常に、「結果」で語れ
表題は日経ビジネス第1613号(10月24日発行)の中の『伊藤忠商事社長、岡藤正広氏』のコラムのタイトルです。4回に亘り書かれたコラムでしたが、今回が最終回となっています。岡藤社長が長年に亘って勤められた伊藤忠商事で得られた経験をもとに分かり易く商売、仕事の仕方を述べられています。今日はこの最終回の中から私なりに抜粋して皆さんに紹介したいと思います。
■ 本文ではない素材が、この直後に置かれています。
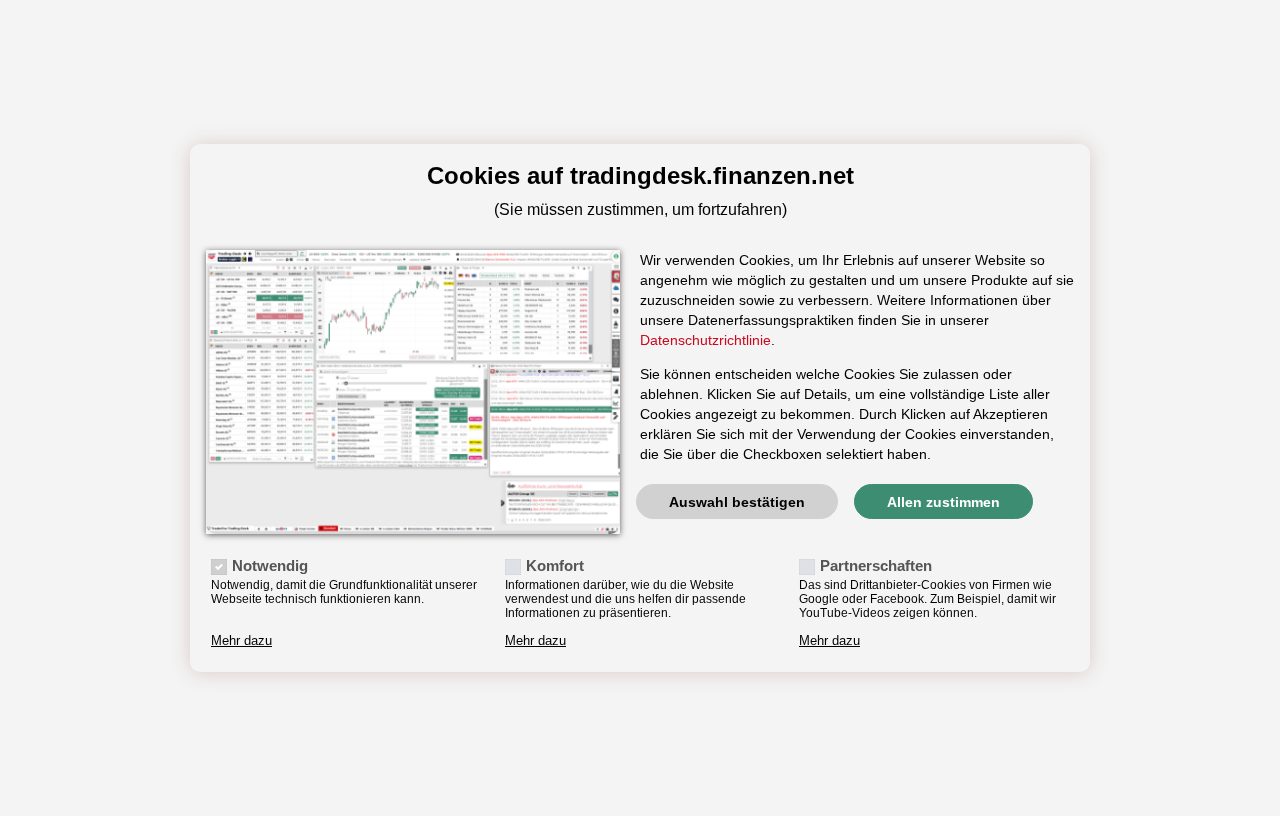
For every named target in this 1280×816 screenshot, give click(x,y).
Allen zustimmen (943, 502)
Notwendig (270, 565)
《 今回は、僕がプロの商売人として、これだけは持っていて欲しいと願う心構えを、いくつかお話ししておきたいと思います。今後、会社の中核を担っていくであろう若手の皆さんは、ぜひ心に留めておいてください。1つは、「会社のルール」は変えられないということです。どういうことか。これは、スポーツで言うと分かりやすいんですけれど、例えばサッカーは11人で戦う競技ですね。競技時間も原則90分と決まっています。このルールに対して、「あともう一人おったらなあ」とか「もう少し時間を短くしてくれ」なんて文句を言う人間はいませんよね。会社もこれと同じです。組織には、各々のルールがあります。すなわち、たくさんの社員をまとめ上げて、儲けを最大化するために、最低限守るべき規則ですね。「会議は時間通りに来る」といったこともそうやし、コンプライアンス(法令順守)といった大きなものも、このルールに含まれます。皆さんにはまず、これらのルールは変えられないものだと覚悟して、仕事に臨んで欲しいと思います。どうしてこんなことを言うかというとね、やっぱり自分の仕事が出来ない理由を社内のルールや外部環境のせいにする人が多いんですよ。僕の経験から言っても、仕事が出来ない人間ほど、ルールに対して細かい文句を言う。予算が達成できない理屈ばかり、次々と並べていくんだよ。いまだに「リーマンショックの影響が」とか言い訳しているやつがいるからな。みんな戦う条件は同じでしょう。それなのに、結果が出ない理由を社内ルールや外部環境のせいにしたって、面白くないだろうに。スポーツも仕事も、ルールがあるから、面白いわけですよね。もし、本当にルールがおかしいと思うなら、まず結果を出してから主張すべきですよね。認められて、見直せる立場にまで偉くならないと。そこで初めて、ルールを変えるかどうかを考えればいいんです。職場の人間関係もおなじですよね。僕も、よく若い部下から相談を受けました。「上司とソリが合わず、悩んでいる」とね。それじゃあ、これが自分のお客さんやったら、どうするの?「ソリが合わないから客を変えてくれ」と言いますか?そんな人間はとても商売なんかできないよな。いろいろなお客さんがおって当たり前。中には難しいお客さんもいるでしょう。そんな時、相手をどのように攻略して、信頼を獲得して行くか。僕なら、そう考えて相手と向き合います。まあ、上司なんて、だいたい3年くらいで代わるんです。その期間をいかにして合わせていくか。これは、商売のお客さんと一緒なんだから。こんな悩み、きっと社会人の誰もが経験しとると思いますよ。それでも文句を言うなら、辞めたらいいでしょう。でも文句を言っている時間があったら、やっぱり現場に行って、いかに儲けるかを考えることですよ。僕はプロの商売人は常に「結果」で語るべきだと考えています。 》
そのとおりですよね。まずは結果を出すこと。それには目の前の仕事を現場に行って対処すること。それにつきます。
次に4回の連載で語られた岡藤社長のプロの商売人としての心構えを紹介します。
①まずは目先の仕事に邁進せよ。(その積み重ねが大志へと導く)
②仕事に手を抜くな。(自分一人くらいと思った瞬間、組織は崩壊する)
③競争条件は変えられない。(文句を言う前に、結果で語れ)
④商売の損は仕方ない。(決して人の信用は損なうな)
⑤クレームは吉。(自分が必要とされている証しと思え)
⑥商売は浪花節。(時に勘定より人情を大事にしろ)
⑦仕事を心から楽しめ。(人生、仕事ほど面白いものはない)
以上岡藤社長の言葉を紹介しました。迷ったらここに立ち返れと結ばれています。